Ария узнала о смерти Марии случайно — обрывок разговора монахинь за дверью трапезной врезался в сознание, словно осколок льда.
— Сепсис, — произнесла сестра Клара буднично, помешивая ложкой остывший чай.— Рана на пальце воспалилась, потом жар, бред. Через три дня отошла.
— Жаль, конечно, — откликнулась вторая монахиня, не поднимая глаз от вышивки. — Но сама виновата: не надо было грязными руками трогать. Видимо уже успела где-то нагрешить, вот господь и покарал. Ещё и святую землю кровью оскорбили…
Ария замерла в коридоре, зажав рот ладонью. Слова звучали странно, будто Мария просто ушла куда-то — в кладовку за нитками, на двор собрать опавшие листья. Но внутри что-то треснуло: перед глазами всплыла картина — окровавленный палец, игла, тусклый свет. Она нашла сестру Марту у колодца.
— Что такое сепсис? — выпалила Ария, едва сдерживая дрожь в голосе. Монахиня выпрямилась, вытерла руки о передник.

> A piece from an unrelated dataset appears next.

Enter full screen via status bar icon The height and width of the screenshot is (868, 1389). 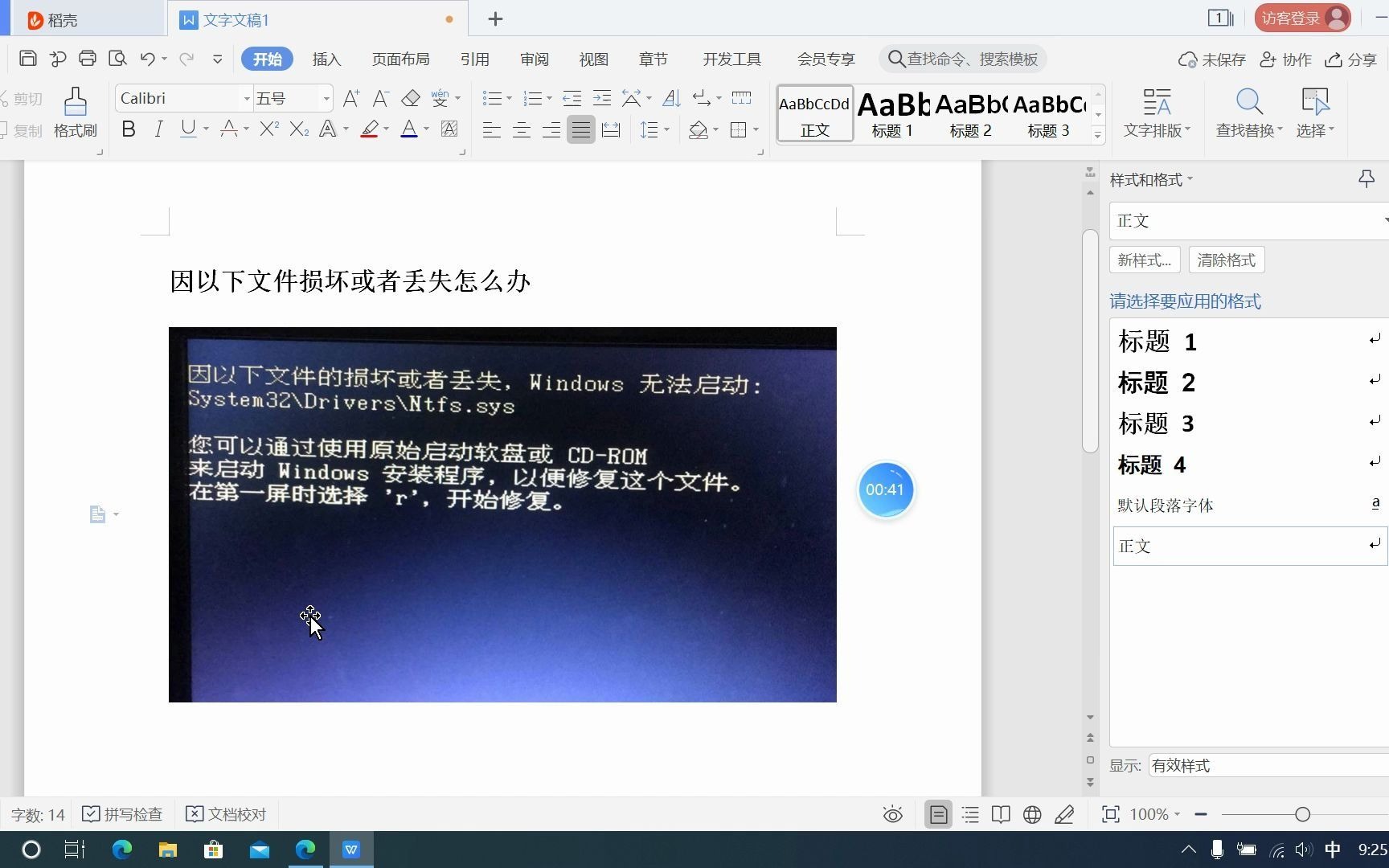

— Это когда кровь портится, — ответила она равнодушно. — Бактерии попадают в рану, а потом — она щёлкнула пальцами, имитируя вспышку. — Всё.
— А вылечить нельзя? — с надеждой спросила девочка.
— Можно, если вовремя заметить. Хватит спрашивать глупости. Марш работать.
Ария пыталась представить, как это — «кровь портится». В её воображении возникали образы: чернила, растекающиеся по белой ткани; гнилая вода в стоячем пруду; чёрная паутина, оплетающая вены. Но реальность была проще и страшнее: Мария уже лежала где-то в холодном чулане, а её кровь — та самая алая, как маковый цвет, — застыла навсегда.
Вечером Ария сидела на краю кровати, сжимая в кулаке ту самую тряпицу, которую когда-то дала Марии. В голове крутился вопрос: «А если бы я тогда вмешалась?»
Но «если бы» рассыпались в пустоте. Осталась только горькая правда: Мария умерла в одиночестве, а мир продолжал вращаться. Ария прижала тряпицу к лицу, вдыхая слабый запах льняного масла и слёз. Впервые в жизни она осознала: жестокость не всегда выглядит как игла или удар. Иногда она прячется в тихих словах, в равнодушии, в простом «сама виновата». И от этого было страшнее всего.
Когда весть о смерти Марии разнеслась по приюту, Лика стояла у окна в общей гостиной, сцепив пальцы за спиной. Она не проронила ни слова — только её вид, обычно холодный и цепкий, будто затуманился на миг, а в глубине глаз мелькнули нехарактерные отблески вины.